Maybe it's the intensity of the fervor that feels off-putting to the less pop-inclined -- younger fans have an almost cult-like obsession with their favorite acts. They own all the products, reenact Beatlemania-level riots at all their events, and have an unprecedented breadth of knowledge thanks to blogging communities and social network sites. It's really not that different from the level of engagement rock fans have with the bands they worship. We all know that one person who collects memorabilia emblazoned with mop-topped heads of John, Paul, George and Ringo, and we've probably had a chat or two with that other person who spends all their money on top-notch seats at multiple concerts in a singular tour for their favorite act.
It's also worth noting, as others have, the important role these artists play for teens and tweens who are preparing to navigate the world of being an adult with issues in love, sexuality, and image.

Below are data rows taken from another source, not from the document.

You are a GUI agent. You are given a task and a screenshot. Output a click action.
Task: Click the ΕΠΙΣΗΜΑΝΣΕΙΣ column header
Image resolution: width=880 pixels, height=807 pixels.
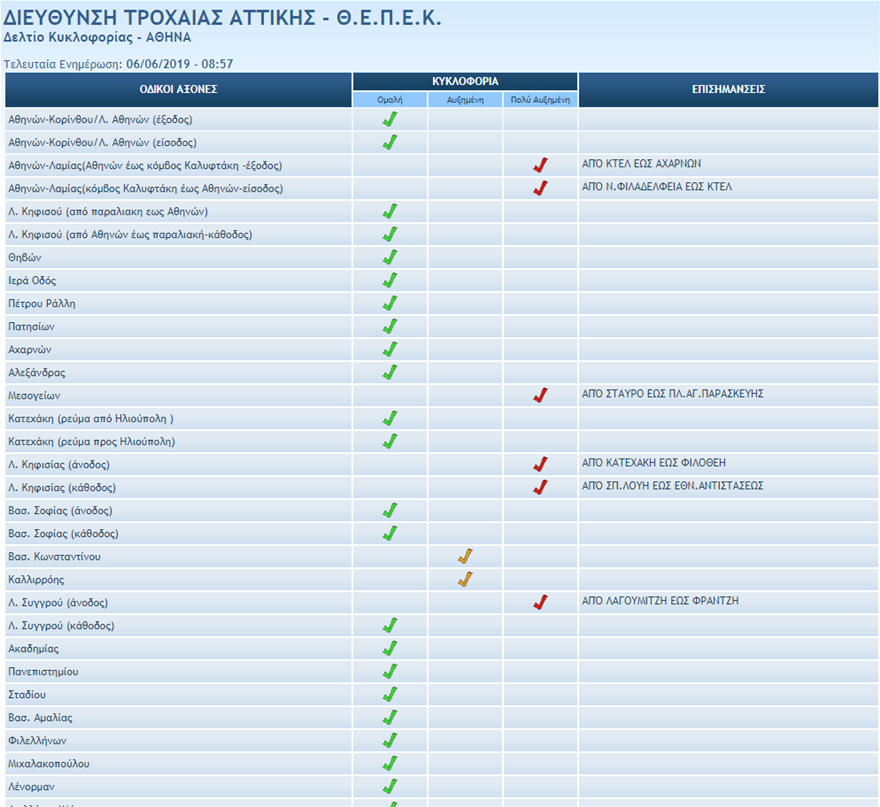tap(728, 89)
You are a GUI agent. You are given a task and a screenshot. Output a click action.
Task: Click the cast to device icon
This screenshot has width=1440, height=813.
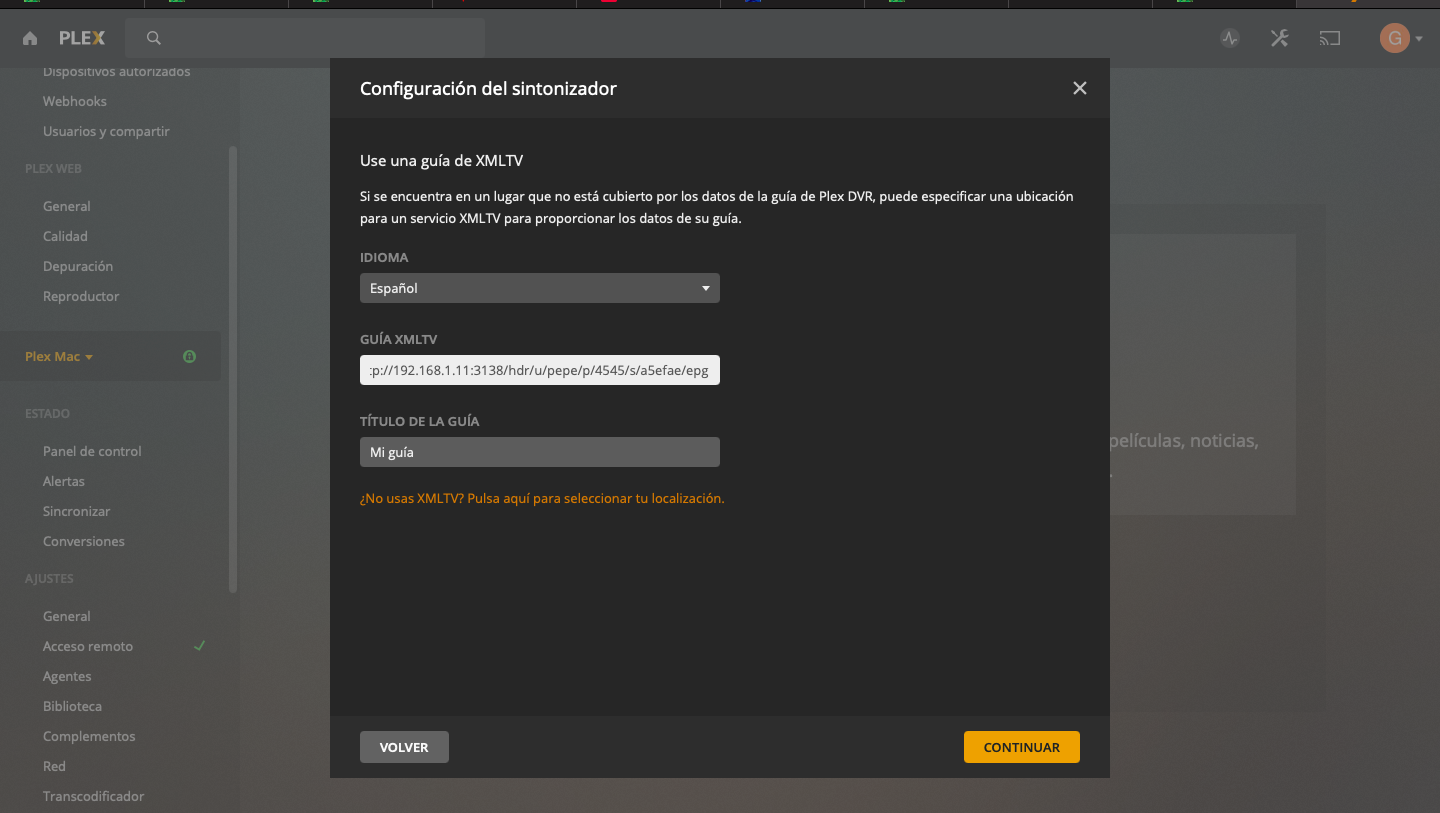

Lyrics about romance, desire, heartbreak, and those little things that make you perfectly imperfect can be liberating to hear when sung by someone close to their age group, and it's an added bonus for them to have these individuals they can arbitrarily obsess over and identify with. When Demi Lovato came clean about her struggle with bulimia, self-injury, bipolar disorder, substance abuse and subsequent treatment, teen girls suffering from similar problems had a teen icon to look up to who was actually a teenager. Seeing a peer in the public eye open up about issues like this allows those who are more terrified to admit their problems feel a little less alone.
So while it has yet to be determined whether or not one of those 1D boys will pop off as the next Justin Timberlake or if Justin Bieber's hair-flip will contain the same historical poignancy as, say, Elvis Presley's hip-swivel, it's not unreasonable to believe that, given a few years and inches in height, we'll all collectively decide it's okay to admit your iTunes play count of "Boyfriend" or "What Makes You Beautiful." In the meantime, it may be worthwhile to think about not only how we talk about the women who make and perform music but the women and young girls who listen to music, as well. Will you have the balls to admit that maybe those millions of girls have pretty damn good taste?